When I was a kid and in 4-H I entered lots of categories for the county fair. My sister did the same thing. Luckily our projects weren't just baking. There was sewing, silk thread embroidery, forestry, canning, meal planning and table design. Girls growing up on Indiana farms saw their futures as farm wives. My mother was a farm wife and when our daddy died she was a farmer. I won lots of blue ribbons during this time and even once a grand champion in the Indiana State Fair for an embroidered picture of the Lord's Supper on white linen.
I stopped entering things in the fair when I left home for school. I started again when we bought our first house. Dennis would help me and on the Sunday before the entries were due, I'd make six cakes. It was a whirlwind of flour, sugar, washing mixing bowls and baking pans. Then again I stopped after he died.

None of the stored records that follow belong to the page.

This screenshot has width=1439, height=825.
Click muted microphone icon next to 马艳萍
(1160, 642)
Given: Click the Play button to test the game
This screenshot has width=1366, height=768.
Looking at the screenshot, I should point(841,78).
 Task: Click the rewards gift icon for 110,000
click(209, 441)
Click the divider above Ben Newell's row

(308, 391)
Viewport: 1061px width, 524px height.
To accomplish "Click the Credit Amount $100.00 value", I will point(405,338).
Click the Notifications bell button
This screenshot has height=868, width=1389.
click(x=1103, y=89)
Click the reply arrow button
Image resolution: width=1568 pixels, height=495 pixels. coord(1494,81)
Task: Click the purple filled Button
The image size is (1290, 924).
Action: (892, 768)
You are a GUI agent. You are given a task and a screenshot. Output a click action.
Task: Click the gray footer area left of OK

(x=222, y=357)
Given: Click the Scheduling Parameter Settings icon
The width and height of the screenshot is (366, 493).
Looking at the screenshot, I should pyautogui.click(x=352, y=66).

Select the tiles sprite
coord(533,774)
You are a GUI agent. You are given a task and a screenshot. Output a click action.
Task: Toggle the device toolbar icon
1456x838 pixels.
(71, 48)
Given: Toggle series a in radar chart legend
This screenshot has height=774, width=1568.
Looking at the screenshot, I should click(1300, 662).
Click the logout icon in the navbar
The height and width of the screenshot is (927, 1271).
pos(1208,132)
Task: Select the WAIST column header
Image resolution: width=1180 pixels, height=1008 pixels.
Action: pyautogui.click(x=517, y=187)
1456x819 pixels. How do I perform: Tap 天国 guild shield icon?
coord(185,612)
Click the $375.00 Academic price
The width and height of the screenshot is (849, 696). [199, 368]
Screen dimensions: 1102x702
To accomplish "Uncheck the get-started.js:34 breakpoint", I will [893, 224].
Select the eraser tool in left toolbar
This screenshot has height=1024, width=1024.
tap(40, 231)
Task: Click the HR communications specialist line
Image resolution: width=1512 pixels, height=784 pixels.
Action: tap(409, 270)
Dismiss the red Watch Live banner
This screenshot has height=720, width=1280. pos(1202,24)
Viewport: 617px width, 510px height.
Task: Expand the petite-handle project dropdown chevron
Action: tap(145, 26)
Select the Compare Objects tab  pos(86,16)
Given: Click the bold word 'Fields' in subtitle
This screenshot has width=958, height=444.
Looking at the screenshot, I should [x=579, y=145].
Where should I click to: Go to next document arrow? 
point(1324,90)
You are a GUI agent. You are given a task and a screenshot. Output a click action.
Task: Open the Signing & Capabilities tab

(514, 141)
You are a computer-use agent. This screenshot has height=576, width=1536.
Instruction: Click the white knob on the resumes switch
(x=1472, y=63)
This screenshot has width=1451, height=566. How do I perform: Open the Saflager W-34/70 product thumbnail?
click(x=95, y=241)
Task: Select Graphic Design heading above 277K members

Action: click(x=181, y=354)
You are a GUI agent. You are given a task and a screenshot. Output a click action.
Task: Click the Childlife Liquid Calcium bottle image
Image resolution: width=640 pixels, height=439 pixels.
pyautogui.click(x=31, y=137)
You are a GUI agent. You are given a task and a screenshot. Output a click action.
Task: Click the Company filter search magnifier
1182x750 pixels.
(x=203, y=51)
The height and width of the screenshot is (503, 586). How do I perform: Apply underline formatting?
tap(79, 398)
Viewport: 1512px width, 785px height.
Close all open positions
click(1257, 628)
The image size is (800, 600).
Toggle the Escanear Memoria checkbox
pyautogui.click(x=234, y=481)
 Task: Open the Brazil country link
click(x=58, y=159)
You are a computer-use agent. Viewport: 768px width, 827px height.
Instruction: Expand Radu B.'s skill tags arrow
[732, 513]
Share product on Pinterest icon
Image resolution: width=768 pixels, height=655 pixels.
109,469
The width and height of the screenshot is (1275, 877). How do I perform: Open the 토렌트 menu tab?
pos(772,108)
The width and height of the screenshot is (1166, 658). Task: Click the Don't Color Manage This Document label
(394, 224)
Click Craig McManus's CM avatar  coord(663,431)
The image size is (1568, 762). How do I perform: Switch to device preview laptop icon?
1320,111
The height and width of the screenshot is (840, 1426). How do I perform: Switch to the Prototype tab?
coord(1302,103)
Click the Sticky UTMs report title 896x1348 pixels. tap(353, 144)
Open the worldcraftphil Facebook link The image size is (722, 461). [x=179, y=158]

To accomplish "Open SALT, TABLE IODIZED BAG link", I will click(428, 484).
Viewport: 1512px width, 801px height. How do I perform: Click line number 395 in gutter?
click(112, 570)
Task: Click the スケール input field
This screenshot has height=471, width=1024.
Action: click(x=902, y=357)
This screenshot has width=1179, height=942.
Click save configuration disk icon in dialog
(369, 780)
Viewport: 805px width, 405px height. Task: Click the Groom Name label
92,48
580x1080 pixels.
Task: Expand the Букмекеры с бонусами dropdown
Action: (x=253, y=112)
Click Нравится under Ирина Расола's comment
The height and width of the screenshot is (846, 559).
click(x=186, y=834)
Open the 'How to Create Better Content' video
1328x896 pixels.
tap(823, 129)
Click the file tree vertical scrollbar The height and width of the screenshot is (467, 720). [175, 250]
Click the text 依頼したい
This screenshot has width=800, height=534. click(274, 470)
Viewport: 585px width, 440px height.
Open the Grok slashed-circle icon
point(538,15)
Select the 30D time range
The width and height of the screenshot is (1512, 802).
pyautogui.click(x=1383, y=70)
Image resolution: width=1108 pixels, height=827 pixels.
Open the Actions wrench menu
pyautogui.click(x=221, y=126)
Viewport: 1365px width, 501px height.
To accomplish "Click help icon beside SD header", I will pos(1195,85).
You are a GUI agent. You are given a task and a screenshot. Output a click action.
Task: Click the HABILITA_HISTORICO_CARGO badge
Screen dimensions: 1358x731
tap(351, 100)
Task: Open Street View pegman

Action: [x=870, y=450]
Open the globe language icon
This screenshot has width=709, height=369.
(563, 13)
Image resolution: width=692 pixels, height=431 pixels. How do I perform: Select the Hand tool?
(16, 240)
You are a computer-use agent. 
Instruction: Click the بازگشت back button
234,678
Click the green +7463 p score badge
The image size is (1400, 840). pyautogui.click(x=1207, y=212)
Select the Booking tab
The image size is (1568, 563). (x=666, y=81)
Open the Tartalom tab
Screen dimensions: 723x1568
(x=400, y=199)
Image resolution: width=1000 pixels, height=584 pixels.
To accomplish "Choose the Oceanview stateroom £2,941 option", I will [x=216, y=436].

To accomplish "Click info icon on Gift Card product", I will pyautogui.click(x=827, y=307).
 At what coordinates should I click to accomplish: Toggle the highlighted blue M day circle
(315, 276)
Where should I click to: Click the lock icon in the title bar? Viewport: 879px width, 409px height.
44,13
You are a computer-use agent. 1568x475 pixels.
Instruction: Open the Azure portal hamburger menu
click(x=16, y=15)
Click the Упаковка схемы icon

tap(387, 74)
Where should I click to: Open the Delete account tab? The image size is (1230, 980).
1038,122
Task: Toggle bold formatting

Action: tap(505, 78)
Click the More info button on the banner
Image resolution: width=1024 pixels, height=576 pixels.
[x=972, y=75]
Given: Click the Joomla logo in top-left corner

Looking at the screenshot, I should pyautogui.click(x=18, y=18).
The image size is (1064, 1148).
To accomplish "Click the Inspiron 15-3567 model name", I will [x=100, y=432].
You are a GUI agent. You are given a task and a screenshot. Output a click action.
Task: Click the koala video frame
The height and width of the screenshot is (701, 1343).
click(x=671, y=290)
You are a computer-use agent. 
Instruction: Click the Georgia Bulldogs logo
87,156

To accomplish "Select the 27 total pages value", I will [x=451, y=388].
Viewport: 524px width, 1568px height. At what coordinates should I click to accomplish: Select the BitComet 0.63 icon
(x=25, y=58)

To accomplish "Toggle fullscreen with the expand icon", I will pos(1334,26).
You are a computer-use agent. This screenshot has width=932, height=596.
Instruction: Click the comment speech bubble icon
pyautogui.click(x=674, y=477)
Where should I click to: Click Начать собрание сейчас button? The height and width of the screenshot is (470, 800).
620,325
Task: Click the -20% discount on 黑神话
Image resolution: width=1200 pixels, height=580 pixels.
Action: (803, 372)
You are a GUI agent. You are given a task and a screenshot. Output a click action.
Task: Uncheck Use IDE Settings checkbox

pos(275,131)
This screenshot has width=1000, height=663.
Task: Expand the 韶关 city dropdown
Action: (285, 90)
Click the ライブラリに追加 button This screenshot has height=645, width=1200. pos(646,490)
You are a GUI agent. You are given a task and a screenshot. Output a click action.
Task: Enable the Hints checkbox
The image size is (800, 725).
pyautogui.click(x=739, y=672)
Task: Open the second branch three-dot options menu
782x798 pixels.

About eight years ago Reggie encouraged me to try again. He is a good baker and enters about ten things from yeast braided bread to herb plants and apple pie. He's won lots of ribbons over the years including blue ribbons. I have always entered just two cakes. I won a fourth place, second place and third place ribbons over recent years.

This year I had carefully planned to have all ingredients on hand and at room temperature; the mixer bowls and beaters were clean. The recipes were practically memorized. I was ready. I started with the red velvet cake because I could be whipping up the pineapple upside down while that one baked. I turned on the oven to preheat and had the butter and sugar creamed. I just added the paste made from dry cocoa and red food coloring when I checked the oven. It was cold.
I checked the plug, the connection from the cord to the stove, flipped the circuit breaker back and forth; no heat. It was about 9:40 a.m. by then. I covered the bowl and put it in the refrigerator and put everything away. I sat down and thought about the situation while reading the papers.

Reggie called to check how things were going. I told him of the dead oven. He said, "Well bring your things over and bake them here." What a prince! I completed the assembling of both cake batters, put them in the appropriate pans, figured how to get them the two miles or so to his place and spent the afternoon trading use of his oven for my cakes and his breads.

When I got home I removed them from the pans. I wrapped the layers and closed the kitchen door. Next morning I got up early and frosted the red velvet. About 11:45 a.m. we loaded up my truck with my stuff and his stuff. We drove out to the fairgrounds and got the exhibits entered. It felt good to be finished.

Reggie won two ribbons. This year I did not win a ribbon.

I will be getting a new stove in a couple of weeks. I'm already thinking of making more cakes for practice. I used to make cakes for neighbors when I was young. They loved them and that was like a reward to me because they would always want me to stay and talk to them. 

It is hard to describe what baking those cakes and entering them into a fair contest does for me. I had a good childhood. Learning domestic things felt good and if I had become a farm wife, I would have been happy for Dennis was the son of a farmer. But both of us left home and went to school, never returning. Perhaps making those cakes is a step back into sweet nostalgia for something that never was.